■ REQUIRED WORK
Exact wording is needed for every line from the one holding "Task: Open the" to the end of the records below; write those lines out and omit the pictures.

-------- TASK DATA --------

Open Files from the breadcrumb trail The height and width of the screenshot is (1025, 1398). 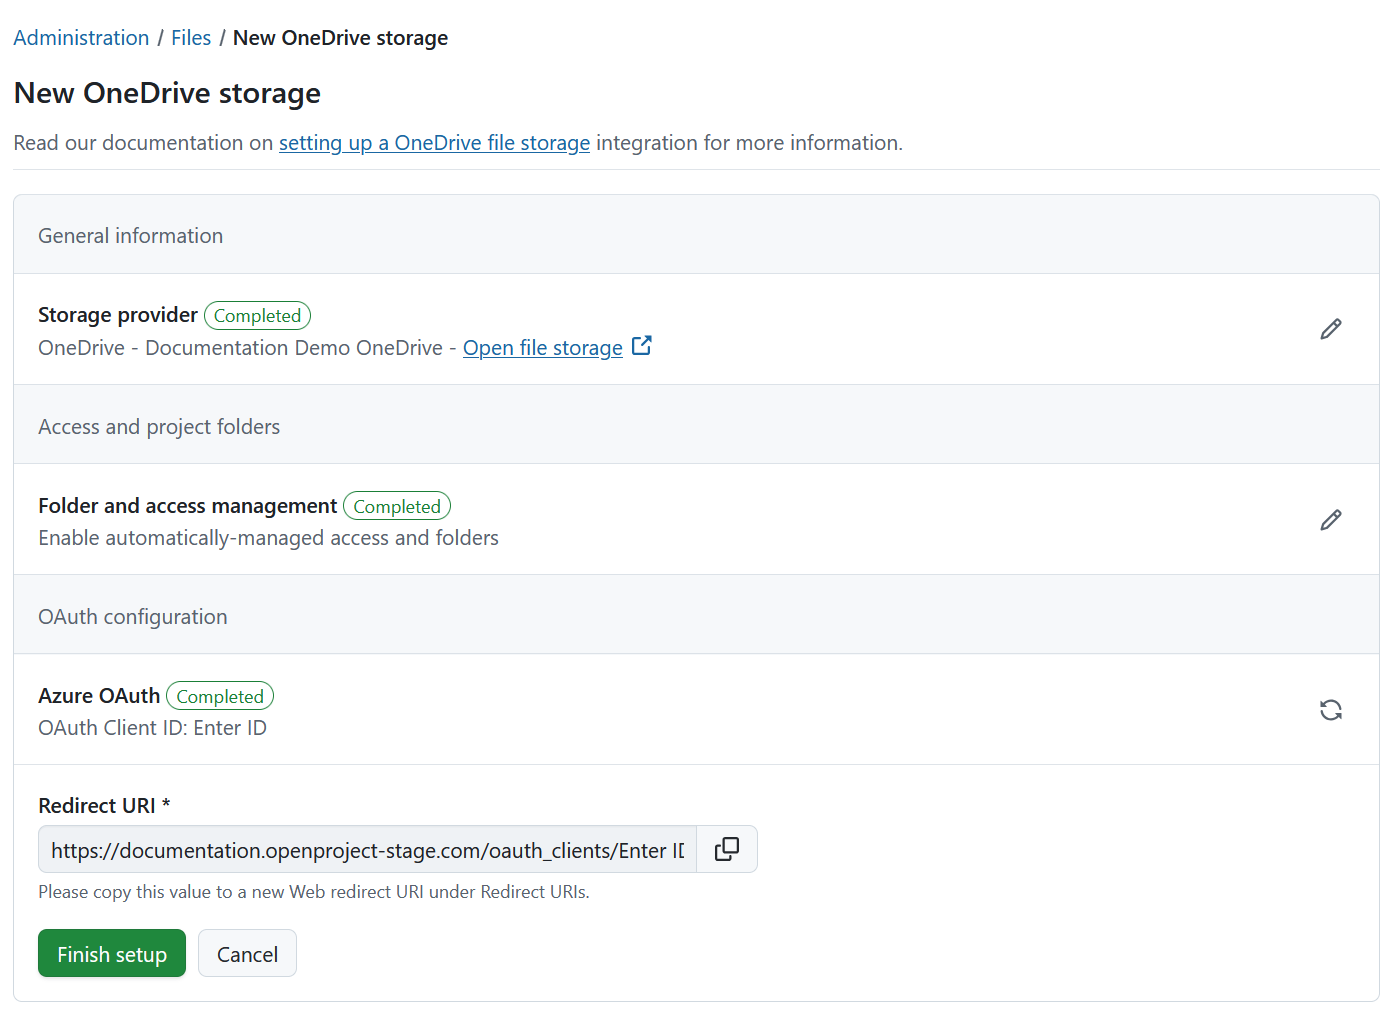tap(191, 37)
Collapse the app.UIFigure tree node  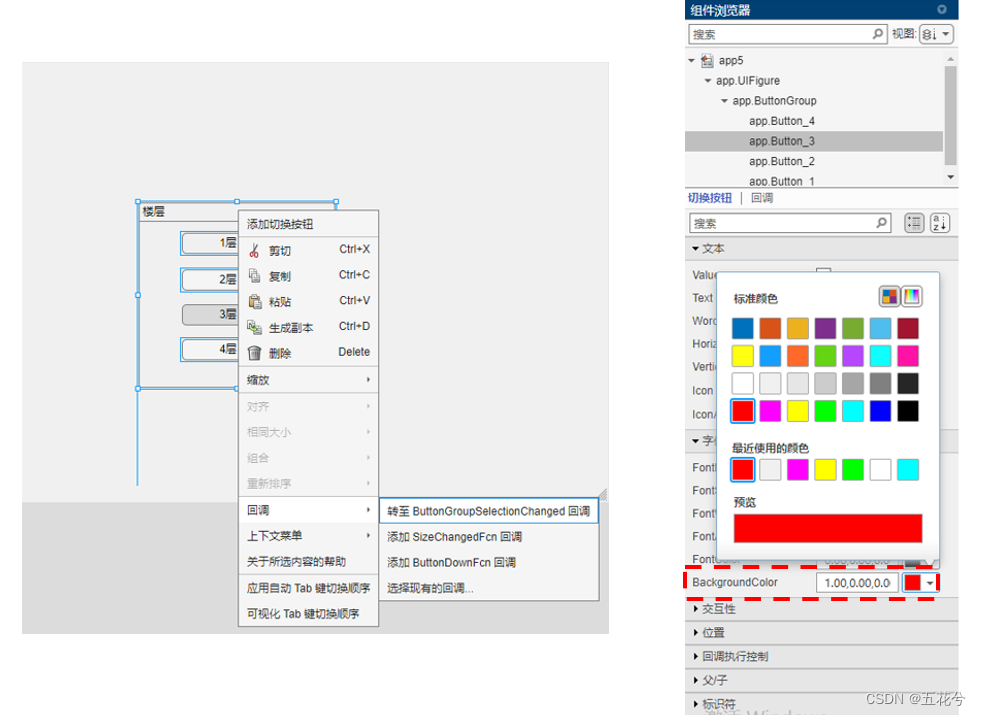tap(707, 80)
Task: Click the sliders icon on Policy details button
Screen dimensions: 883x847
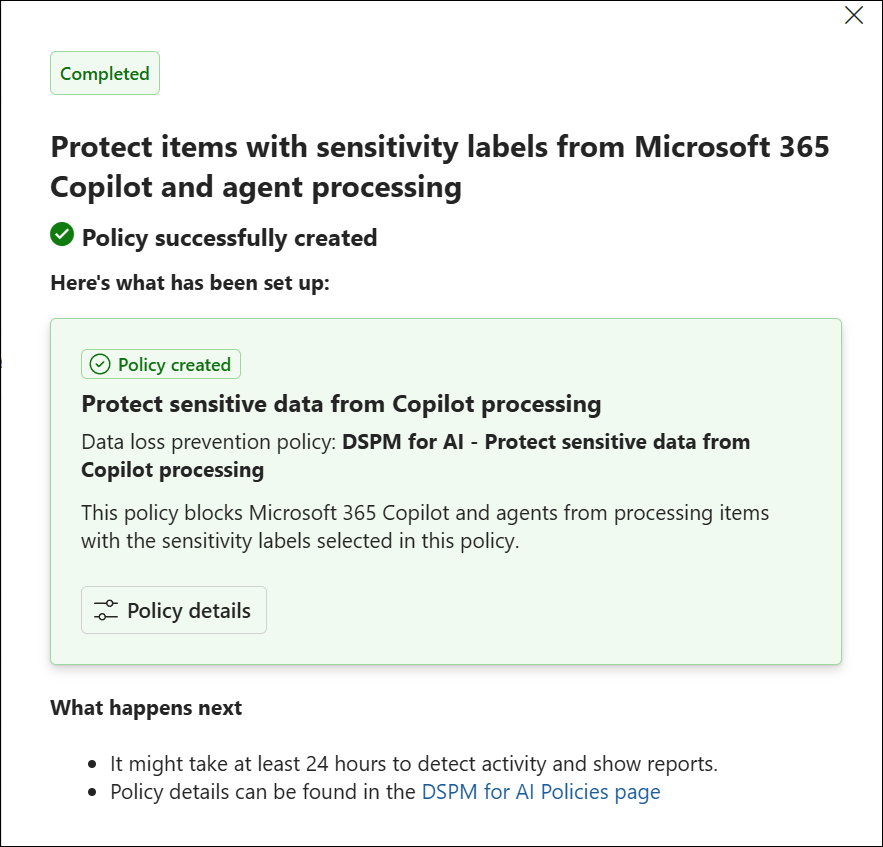Action: pyautogui.click(x=106, y=610)
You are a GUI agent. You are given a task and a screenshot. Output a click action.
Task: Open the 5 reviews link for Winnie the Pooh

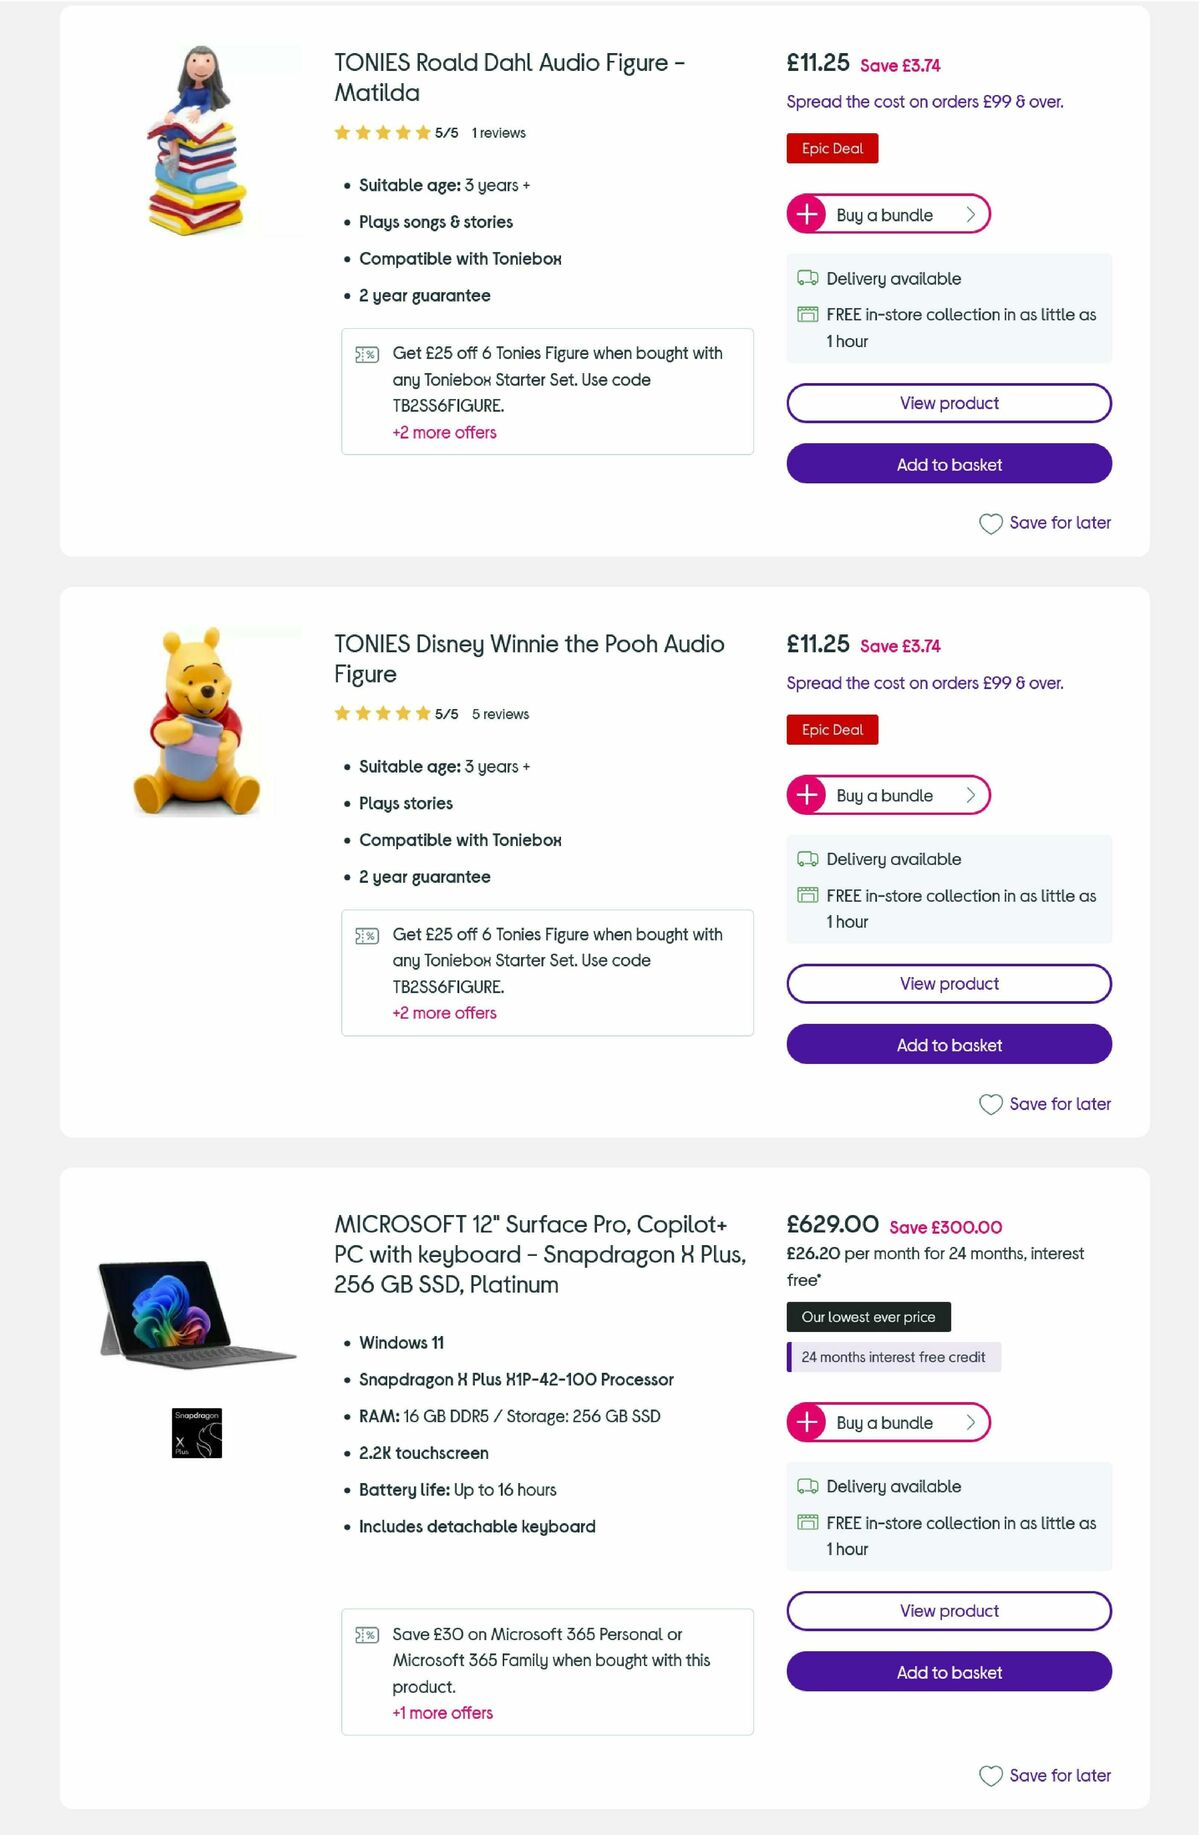click(500, 714)
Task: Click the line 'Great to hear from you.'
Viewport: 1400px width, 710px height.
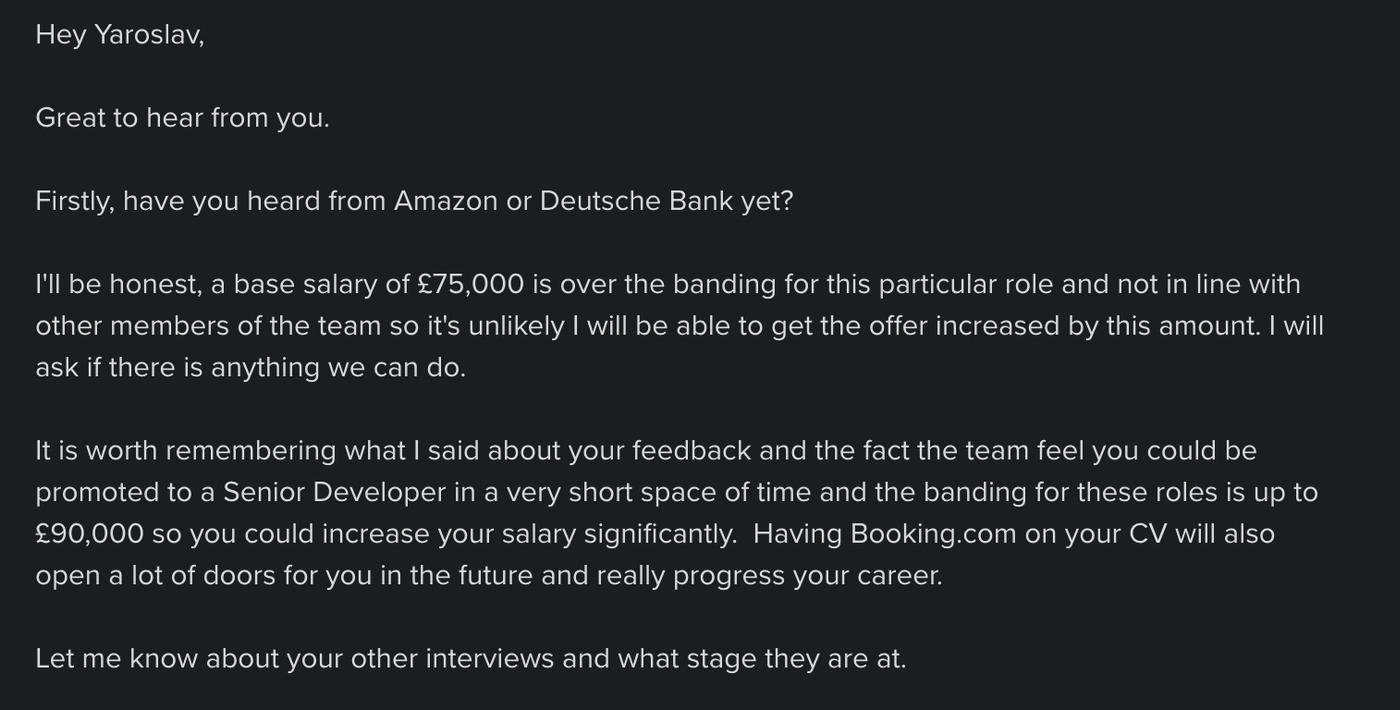Action: [x=182, y=118]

--------

■ REPLY TO THE TASK
Task: Open the 5 reviews link for Winnie the Pooh

click(500, 714)
Task: Click the line 'Great to hear from you.'
Viewport: 1400px width, 710px height.
Action: [x=182, y=118]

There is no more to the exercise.